Why do we find the beauty of nature so alluring?
A warm sunrise with glistening dew. Vibrant wildflower meadows. A dancing butterfly. The sight of a roaring waterfall or babbling brook with deep mossy green banks. These are just a morsel of the delectable sights nature offers to us. So many of us find views of mountains, deep green forests or turquoise waters so deeply captivating. Why? It all comes down to our own evolution. Something deeply rooted in our species unconscious. An inner knowing of truth.

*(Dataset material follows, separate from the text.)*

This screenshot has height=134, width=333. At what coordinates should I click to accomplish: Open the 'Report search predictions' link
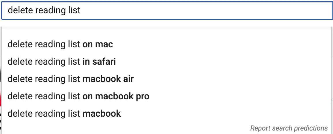(x=289, y=128)
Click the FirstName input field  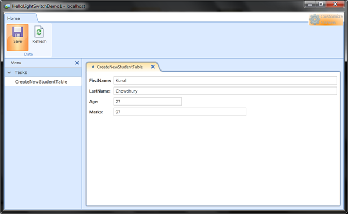tap(225, 81)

Last year, I spoke with psychologist/neuroscientist, Dr. Ian Frampton of Exeter University about the phenomenon. We discussed the effects nature has on the human brain and the findings are astounding! His studies involved measuring different kinds of neurological patterns on subjects who were given images of nature to look at vs those who were given images of urbanized landscapes. What Dr. Frampton and his team found pointed to extraordinary evidence that our brains may be hardwired to feel at peace and tranquil in nature. Conversely, human brains may be struggling to keep up with ever changing landscapes, as we turn more towards urbanization which leads to harmful feelings such as confusion and angst. The findings are incredibly significant given how rapidly unnatural environments are enveloping us everyday. Urban environments may actually be stealing our sense of peace and belonging, fueling a life of unease, whether we are aware of this or not. One who spends more time communing with nature is likely to have healthier neurological activity as nature tends to highlight beneficial aspects of our neurobiology.
Basically what is happening is that even though humans may appear to be adjusted to urbanization, evolutionarily our brains haven’t caught up with more natural or healthy responses to such prevalent environments. To our animal brains, these environments just don’t make sense and may actually be harmful for our well-being and overall health.

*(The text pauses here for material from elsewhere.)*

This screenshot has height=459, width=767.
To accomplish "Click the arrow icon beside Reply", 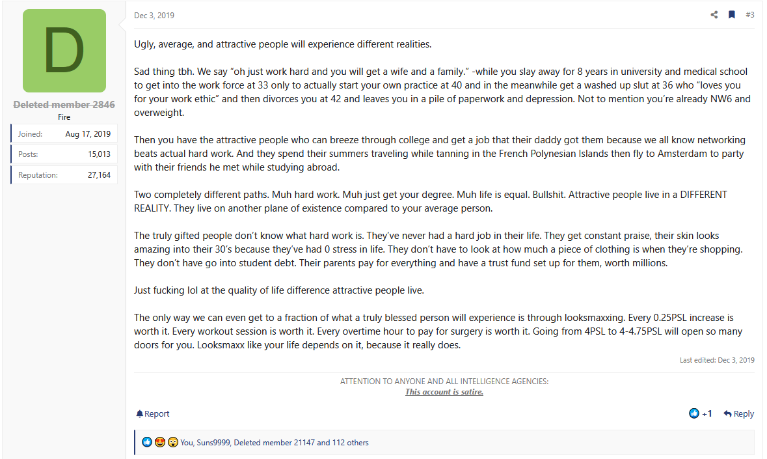I will pyautogui.click(x=727, y=413).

Reflecting on this I wanted to share a compilation of some of my favorite images of nature with you. I would also like to encourage you to seek out aspects of nature you find beautiful today nearest to your home. No need to take a photo necessarily, just spend some time looking at something beautiful without trying to think too much about what you are looking at. It could be a landscape, a soaring bird, a forest, a tree or the sky, anything that is devoid of manmade minutia. When you find a sense of peace fills your being, sit with this feeling for a while and recognize the benefit you are receiving.
We belong in that state, as part of a healthy, thriving landscape. An environment that supports not only our livelihoods with clean water, air and nutrition, but our psychological well-being as well. I believe when we see a natural and healthy landscape, a deeply rooted knowing tells us that, what we are actually looking at, is home.